Whereas such perspectives, when juxtaposed against the muted purviews of those deemed “oppressed” by Freire are oppressive in nature because they are supported by dialogic stratagems that mythesize reality, certain myths are fabricated that promote the status quo. What are such myths that operate like excreta thus germinating the “we are right” fungi as exhibited in the town hall debates against universal medicare and those other general rallies against Obama? Freire postulates that they are:
“[t]he myth that the oppressive order is a ‘free society’; the myth that all persons are free to work where they wish… the myth of the universal right of education… the myth of the equality of all individuals, when the question: ‘Do you know who you’re talking to?’ is still current among us; the myth of the heroism of the oppressor classes as defenders of ‘Western Christian civilization’ against materialist barbarism; the myth of private property as fundamental to personal human development; the myth of the industriousness of the oppressors and the laziness and dishonesty of the oppressed, as well as the myth of the natural inferiority of the latter and the superiority of the former” (1993, pp. 139-140).
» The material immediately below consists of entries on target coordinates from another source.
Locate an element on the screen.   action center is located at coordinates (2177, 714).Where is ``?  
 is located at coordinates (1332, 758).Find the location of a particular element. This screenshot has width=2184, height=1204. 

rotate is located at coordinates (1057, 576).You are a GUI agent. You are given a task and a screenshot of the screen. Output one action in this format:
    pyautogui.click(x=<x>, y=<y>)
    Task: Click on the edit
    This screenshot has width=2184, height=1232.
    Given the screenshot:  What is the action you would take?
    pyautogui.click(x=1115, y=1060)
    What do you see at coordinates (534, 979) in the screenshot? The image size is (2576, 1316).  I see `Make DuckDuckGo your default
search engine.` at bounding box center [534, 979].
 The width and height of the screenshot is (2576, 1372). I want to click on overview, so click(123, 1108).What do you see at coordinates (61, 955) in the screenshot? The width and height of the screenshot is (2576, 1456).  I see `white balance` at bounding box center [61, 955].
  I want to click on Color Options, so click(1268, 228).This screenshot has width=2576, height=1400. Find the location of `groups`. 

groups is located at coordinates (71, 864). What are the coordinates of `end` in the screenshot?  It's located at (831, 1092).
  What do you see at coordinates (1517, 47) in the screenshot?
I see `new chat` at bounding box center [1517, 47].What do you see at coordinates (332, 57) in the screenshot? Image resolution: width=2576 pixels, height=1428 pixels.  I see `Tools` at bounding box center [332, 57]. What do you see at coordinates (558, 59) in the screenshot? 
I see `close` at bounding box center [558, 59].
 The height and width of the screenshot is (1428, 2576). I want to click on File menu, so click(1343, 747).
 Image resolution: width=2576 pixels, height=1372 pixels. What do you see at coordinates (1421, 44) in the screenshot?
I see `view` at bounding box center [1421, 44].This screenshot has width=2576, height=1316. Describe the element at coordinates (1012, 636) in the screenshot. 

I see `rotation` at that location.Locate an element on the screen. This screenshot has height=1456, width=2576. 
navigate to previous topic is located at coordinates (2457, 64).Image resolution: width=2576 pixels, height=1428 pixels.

As such, the mytholization of the aforesaid principles sustain the distortions of who is equipped to talk, who is qualified to be listened to, and who, sadly speaking, is qualified to be president.
Again, what is wrong with a presidential message inducing all students to aspire to greatness? Perhaps it could be that greatness, in the conceptual reality of some parents, countermands the spoken and unspoken directives that are still too commonly espoused at home; especially those messages that are still colored in black and white.
Freire, P. (1993). Pedagogy of the oppressed. New York: Continuum
Kozol, J. (2005). The shame of the nation: The restoration of apartheid schooling in America. New York: Crown Publishers
Kozol, J. (1992). Savage inequalities: Children in America’s schools. New York: Harper Perennial.
Loewen, J. W. (1995). Lies my teacher told me: Everything your American history textbook got wrong. New York: Touchstone
Rosenfeld, G. (1971). “Shut those thick lips!”: A study of slum school failure. New York: Holt, Rinehart and Winston, Inc.